Revise the records from the line containing "223x242 pixels." down through the line containing "Given: Select the Measure tool", changing "heading" to "title" and leaving everything else as it is. Return only those lines.

Material »
/---

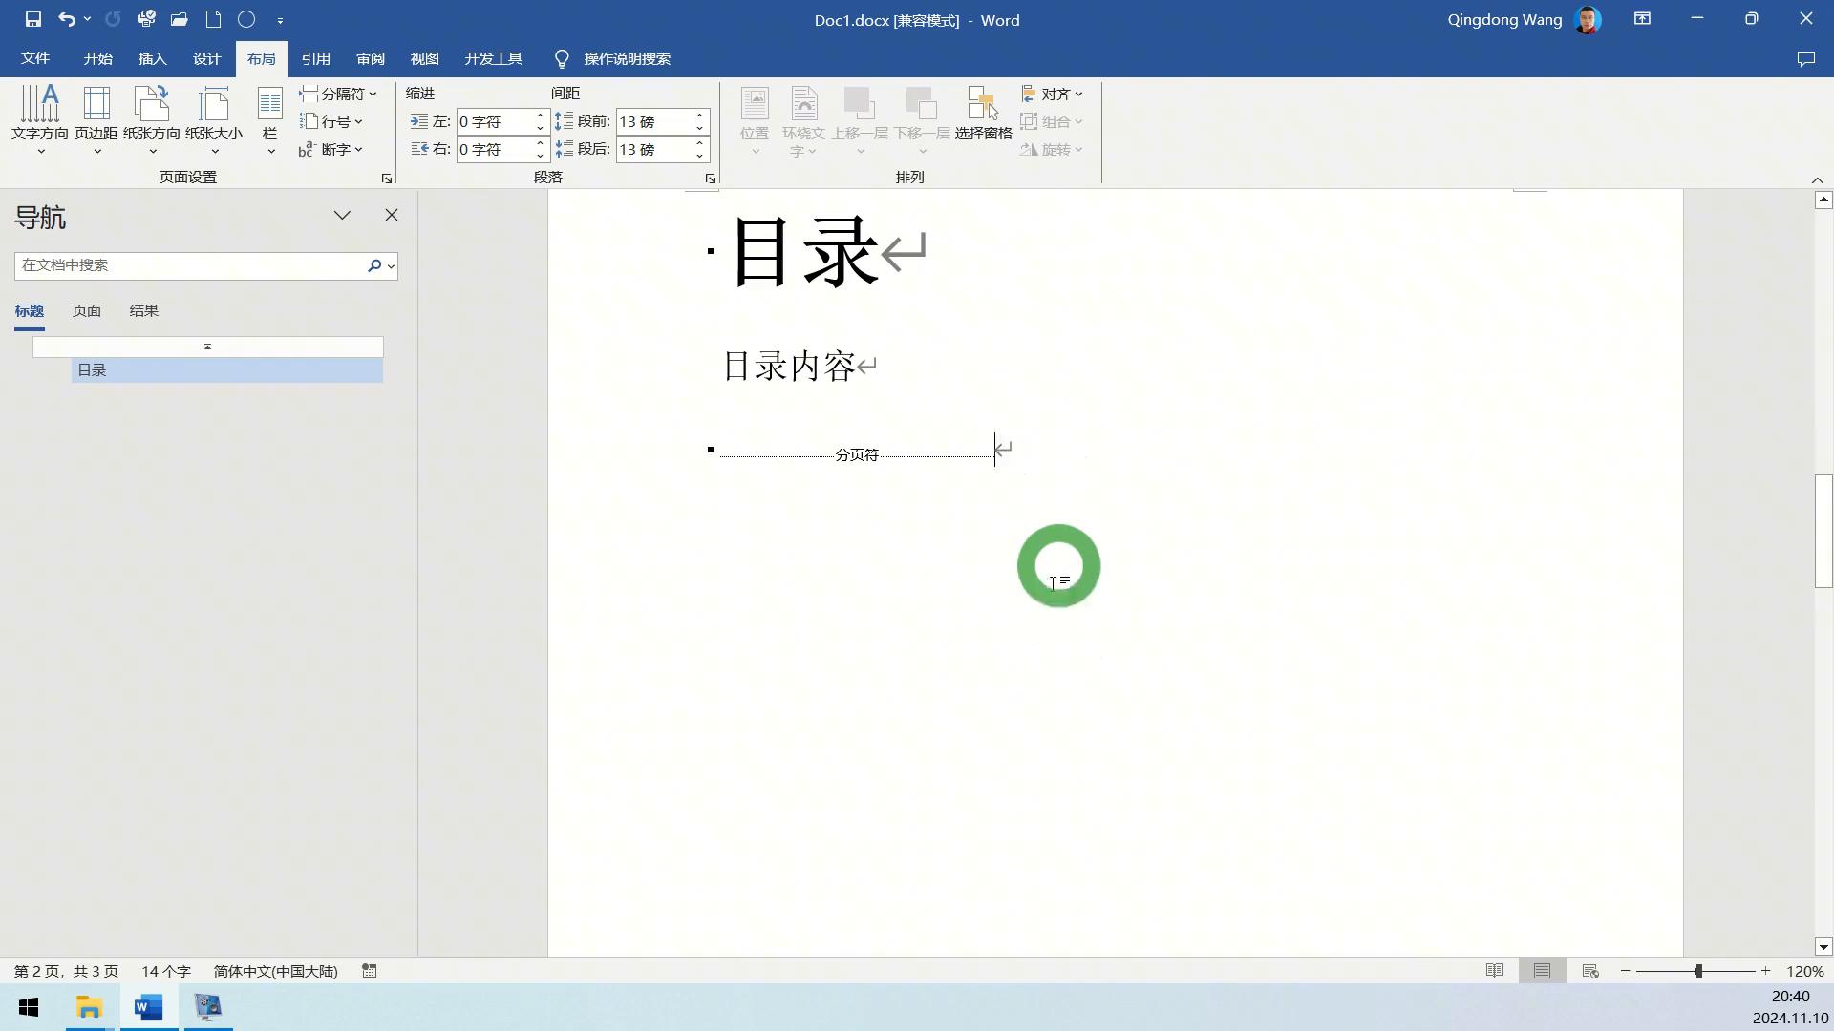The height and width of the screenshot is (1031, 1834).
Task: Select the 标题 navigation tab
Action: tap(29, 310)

\---
/---

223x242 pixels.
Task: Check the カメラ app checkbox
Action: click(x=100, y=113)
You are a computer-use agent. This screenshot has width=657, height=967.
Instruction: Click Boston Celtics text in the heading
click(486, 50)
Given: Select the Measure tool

\---

The solution »
223x242 pixels.
Task: Check the カメラ app checkbox
Action: click(x=100, y=113)
You are a computer-use agent. This screenshot has width=657, height=967.
Instruction: Click Boston Celtics text in the title
click(486, 50)
Given: Select the Measure tool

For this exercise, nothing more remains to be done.